Self-hatred is real and it leads straight to depression, extreme low-esteem and likely impaired my decision-making. It agonised me to the core in silence and gnawed my sanity and confidence to the extent that sometime I contemplated suicide to neutralize agony I solely felt.
These past few years I nearly found consolation in drugs and alcohol, looking all ways to escape reality. I didn’t have idyllic childhood, and I always felt unloved, unwanted and burden not destined for great things. Well it what I was consistently told and reminded frequently in my upbringing by the person I used to idolise. I never felt sense of belonging, cared and loved. I have been sad almost all my life, difficult to socialise or rather have someone to lend me an ears to narrate my story, not that I was seeking for sympathy but a nudge to the right direction and get help.

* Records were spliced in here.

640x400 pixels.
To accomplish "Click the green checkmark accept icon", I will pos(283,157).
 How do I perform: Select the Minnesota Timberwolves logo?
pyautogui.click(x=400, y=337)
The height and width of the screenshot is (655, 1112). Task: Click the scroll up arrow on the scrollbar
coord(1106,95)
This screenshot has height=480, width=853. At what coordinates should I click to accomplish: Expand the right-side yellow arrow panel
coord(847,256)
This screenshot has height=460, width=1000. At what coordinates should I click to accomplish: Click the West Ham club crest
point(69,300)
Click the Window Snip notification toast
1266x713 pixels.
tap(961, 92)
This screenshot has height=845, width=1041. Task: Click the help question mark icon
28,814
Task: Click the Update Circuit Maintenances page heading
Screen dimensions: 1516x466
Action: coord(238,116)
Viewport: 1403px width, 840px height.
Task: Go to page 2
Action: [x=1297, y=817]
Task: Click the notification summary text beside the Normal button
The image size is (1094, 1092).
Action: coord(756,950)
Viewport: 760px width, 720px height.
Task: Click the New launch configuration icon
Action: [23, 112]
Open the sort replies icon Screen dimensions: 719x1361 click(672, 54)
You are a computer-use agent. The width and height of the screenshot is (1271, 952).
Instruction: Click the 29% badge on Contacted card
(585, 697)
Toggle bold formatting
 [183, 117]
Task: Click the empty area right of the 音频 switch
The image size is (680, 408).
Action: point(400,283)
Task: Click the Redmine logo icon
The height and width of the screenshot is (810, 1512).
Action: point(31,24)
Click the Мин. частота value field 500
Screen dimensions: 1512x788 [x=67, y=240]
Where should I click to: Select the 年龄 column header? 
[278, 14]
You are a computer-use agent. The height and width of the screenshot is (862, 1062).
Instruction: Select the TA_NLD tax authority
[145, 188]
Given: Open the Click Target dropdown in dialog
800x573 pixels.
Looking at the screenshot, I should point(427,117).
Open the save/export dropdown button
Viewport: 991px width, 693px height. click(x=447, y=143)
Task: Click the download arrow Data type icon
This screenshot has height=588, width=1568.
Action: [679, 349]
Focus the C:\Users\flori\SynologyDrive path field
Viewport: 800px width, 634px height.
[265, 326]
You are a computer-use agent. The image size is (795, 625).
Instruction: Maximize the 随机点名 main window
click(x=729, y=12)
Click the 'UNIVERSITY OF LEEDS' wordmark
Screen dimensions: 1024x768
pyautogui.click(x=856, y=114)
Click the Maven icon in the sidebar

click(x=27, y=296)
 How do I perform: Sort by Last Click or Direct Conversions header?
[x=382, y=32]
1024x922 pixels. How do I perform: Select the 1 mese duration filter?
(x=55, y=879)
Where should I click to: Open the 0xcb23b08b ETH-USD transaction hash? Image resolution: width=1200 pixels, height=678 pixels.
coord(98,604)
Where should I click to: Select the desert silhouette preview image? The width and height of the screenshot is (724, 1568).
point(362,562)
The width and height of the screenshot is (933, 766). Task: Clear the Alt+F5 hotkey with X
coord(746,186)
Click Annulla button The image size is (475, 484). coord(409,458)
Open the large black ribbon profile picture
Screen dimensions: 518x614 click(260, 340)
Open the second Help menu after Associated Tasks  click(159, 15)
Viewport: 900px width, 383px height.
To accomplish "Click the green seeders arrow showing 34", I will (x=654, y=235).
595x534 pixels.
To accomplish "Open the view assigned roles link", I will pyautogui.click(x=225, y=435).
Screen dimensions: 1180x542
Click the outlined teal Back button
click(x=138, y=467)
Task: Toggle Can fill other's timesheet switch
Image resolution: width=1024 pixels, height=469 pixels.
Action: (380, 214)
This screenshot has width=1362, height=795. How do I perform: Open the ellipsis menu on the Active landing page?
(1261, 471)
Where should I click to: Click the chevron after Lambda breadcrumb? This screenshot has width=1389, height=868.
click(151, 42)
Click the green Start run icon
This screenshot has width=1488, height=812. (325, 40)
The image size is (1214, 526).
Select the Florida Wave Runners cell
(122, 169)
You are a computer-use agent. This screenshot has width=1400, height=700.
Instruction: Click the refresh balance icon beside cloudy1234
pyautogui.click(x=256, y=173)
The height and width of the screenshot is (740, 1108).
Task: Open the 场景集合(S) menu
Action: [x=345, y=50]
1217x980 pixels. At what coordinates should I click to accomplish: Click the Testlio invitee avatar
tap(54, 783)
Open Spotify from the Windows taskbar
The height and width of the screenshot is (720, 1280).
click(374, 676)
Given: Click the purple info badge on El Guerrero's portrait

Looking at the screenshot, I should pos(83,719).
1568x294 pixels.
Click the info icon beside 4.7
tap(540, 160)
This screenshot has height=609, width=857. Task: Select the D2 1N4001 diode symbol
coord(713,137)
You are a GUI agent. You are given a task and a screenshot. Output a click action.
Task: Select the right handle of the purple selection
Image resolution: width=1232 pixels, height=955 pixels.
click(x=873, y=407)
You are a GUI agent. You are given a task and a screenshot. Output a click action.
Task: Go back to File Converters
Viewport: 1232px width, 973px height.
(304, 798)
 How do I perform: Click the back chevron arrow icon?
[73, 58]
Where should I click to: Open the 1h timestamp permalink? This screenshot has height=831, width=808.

It was grim time of my life. I then got addicted to reading until it became a habit, I read every articles, blogs, novels and quotes. I learnt a lot about mental illnesses and how to deal with it. It made me realise I have been pointing and blaming other people whereas I was the one suffering. I had to make peace with the past, forgive and address the issue to come to an amicable solution.
Loving and learning daily about yourself is imperative. Identify your strengths and weaknesses, work on your weaknesses until they mutate to be a place where strength manifest itself. I believe reading is therapy if you pay utmost attention to it. “In the dance of life, it is not external circumstances that determines our worth but our inner resilience and ability to adapt” Stoic wisdom.